> _EXERCISE DESCRIPTION_: What is wanted is an exact copy of the lines from the top of the listing through the line containing "Task: Select the Status pencil icon".

> _THE DATA_:
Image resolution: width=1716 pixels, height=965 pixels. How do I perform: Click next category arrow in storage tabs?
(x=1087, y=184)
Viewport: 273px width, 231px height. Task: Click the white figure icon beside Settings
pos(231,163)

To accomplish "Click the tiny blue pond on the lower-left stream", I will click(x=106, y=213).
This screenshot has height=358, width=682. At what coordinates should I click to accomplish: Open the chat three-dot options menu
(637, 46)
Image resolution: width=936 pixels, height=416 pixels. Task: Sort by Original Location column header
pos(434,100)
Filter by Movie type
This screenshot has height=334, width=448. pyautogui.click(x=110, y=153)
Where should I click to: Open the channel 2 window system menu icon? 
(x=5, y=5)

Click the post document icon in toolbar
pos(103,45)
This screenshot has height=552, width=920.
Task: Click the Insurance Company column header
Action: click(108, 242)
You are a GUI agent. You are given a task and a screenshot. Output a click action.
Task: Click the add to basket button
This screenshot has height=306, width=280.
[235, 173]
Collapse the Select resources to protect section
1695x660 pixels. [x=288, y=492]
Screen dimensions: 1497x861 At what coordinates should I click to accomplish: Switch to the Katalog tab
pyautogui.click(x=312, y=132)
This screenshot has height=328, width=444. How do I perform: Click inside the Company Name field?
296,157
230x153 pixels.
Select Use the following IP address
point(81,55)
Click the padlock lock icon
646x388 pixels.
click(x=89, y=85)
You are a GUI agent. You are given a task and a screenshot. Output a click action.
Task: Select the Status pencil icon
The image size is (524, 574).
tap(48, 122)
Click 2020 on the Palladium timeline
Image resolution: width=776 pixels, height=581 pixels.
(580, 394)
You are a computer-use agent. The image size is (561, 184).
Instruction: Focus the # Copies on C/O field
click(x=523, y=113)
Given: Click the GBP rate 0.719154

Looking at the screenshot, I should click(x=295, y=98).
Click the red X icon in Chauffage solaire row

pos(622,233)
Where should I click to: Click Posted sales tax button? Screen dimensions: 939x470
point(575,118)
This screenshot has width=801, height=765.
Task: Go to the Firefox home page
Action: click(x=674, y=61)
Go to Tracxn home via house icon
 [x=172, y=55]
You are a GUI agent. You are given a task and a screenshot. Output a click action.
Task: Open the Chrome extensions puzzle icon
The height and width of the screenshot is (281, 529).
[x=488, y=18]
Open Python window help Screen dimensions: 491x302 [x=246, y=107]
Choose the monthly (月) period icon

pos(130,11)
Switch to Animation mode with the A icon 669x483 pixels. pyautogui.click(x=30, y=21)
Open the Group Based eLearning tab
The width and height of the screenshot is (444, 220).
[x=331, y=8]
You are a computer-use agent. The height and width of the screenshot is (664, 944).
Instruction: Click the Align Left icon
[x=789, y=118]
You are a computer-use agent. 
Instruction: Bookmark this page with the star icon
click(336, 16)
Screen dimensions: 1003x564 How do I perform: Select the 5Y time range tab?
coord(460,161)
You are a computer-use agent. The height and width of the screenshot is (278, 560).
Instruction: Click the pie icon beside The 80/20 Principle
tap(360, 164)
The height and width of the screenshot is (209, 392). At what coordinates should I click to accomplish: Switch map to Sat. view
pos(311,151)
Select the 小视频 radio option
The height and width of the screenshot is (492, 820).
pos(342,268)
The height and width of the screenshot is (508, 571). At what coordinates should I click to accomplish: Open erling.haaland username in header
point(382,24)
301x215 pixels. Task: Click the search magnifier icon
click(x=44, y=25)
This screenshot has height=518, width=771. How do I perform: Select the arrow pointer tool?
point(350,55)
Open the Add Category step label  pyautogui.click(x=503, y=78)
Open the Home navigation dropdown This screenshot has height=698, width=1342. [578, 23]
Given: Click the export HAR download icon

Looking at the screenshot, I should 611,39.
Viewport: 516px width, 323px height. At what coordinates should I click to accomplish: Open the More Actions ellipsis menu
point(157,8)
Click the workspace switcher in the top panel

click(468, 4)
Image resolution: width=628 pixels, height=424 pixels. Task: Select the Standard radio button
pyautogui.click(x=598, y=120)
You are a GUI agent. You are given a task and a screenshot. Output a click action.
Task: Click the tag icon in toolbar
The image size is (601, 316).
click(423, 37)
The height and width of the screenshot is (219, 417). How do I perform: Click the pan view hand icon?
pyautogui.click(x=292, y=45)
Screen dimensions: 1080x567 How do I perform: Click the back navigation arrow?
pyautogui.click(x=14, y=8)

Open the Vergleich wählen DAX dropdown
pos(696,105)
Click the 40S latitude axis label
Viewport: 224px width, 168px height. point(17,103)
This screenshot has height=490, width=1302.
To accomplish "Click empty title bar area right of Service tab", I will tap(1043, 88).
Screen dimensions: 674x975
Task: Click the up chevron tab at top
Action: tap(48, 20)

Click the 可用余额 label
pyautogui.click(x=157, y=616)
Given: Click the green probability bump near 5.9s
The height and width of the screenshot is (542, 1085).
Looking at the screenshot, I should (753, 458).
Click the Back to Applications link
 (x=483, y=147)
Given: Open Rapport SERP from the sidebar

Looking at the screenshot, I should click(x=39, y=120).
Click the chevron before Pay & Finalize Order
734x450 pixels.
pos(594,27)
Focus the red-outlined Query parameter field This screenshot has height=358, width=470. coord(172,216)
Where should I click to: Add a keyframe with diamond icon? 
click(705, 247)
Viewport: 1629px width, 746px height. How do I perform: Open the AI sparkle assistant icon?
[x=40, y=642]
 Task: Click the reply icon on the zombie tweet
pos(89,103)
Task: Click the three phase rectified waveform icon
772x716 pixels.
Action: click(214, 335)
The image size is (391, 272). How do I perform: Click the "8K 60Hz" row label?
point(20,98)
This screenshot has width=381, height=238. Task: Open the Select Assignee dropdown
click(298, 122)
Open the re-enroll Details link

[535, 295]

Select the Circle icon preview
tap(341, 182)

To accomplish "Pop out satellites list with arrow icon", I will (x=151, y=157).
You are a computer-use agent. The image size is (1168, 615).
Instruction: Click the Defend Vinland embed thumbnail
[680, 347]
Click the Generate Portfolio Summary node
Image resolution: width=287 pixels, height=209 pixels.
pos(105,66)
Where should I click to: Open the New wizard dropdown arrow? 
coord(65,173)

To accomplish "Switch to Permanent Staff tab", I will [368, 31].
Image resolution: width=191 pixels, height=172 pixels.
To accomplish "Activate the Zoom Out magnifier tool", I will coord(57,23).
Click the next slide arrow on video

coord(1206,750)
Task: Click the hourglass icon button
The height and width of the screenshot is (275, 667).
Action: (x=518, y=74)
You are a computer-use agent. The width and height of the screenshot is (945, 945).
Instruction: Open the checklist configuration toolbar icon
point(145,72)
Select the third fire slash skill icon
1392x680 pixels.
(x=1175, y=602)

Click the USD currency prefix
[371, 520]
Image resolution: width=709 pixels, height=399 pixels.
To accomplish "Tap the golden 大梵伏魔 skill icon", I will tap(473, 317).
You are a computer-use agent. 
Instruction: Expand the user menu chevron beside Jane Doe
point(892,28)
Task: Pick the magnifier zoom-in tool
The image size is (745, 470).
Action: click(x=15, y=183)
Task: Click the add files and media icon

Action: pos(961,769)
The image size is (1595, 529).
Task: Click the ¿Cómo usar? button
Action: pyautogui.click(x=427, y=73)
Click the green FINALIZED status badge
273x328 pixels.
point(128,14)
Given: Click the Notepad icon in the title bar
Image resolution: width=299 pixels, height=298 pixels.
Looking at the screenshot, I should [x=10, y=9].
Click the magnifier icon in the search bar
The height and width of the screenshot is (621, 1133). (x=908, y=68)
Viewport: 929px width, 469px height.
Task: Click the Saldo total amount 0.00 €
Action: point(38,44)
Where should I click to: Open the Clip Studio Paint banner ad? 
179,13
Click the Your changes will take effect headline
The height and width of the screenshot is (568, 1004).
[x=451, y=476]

> _EXPECTED OUTPUT_:
Image resolution: width=1716 pixels, height=965 pixels. How do I perform: Click next category arrow in storage tabs?
(x=1087, y=184)
Viewport: 273px width, 231px height. Task: Click the white figure icon beside Settings
pos(231,163)

To accomplish "Click the tiny blue pond on the lower-left stream", I will click(x=106, y=213).
This screenshot has height=358, width=682. At what coordinates should I click to accomplish: Open the chat three-dot options menu
(637, 46)
Image resolution: width=936 pixels, height=416 pixels. Task: Sort by Original Location column header
pos(434,100)
Filter by Movie type
This screenshot has height=334, width=448. pyautogui.click(x=110, y=153)
Where should I click to: Open the channel 2 window system menu icon? 
(x=5, y=5)

Click the post document icon in toolbar
pos(103,45)
This screenshot has height=552, width=920.
Task: Click the Insurance Company column header
Action: click(108, 242)
You are a GUI agent. You are given a task and a screenshot. Output a click action.
Task: Click the add to basket button
This screenshot has height=306, width=280.
[235, 173]
Collapse the Select resources to protect section
1695x660 pixels. [x=288, y=492]
Screen dimensions: 1497x861 At what coordinates should I click to accomplish: Switch to the Katalog tab
pyautogui.click(x=312, y=132)
This screenshot has height=328, width=444. How do I perform: Click inside the Company Name field?
296,157
230x153 pixels.
Select Use the following IP address
point(81,55)
Click the padlock lock icon
646x388 pixels.
click(x=89, y=85)
You are a GUI agent. You are given a task and a screenshot. Output a click action.
Task: Select the Status pencil icon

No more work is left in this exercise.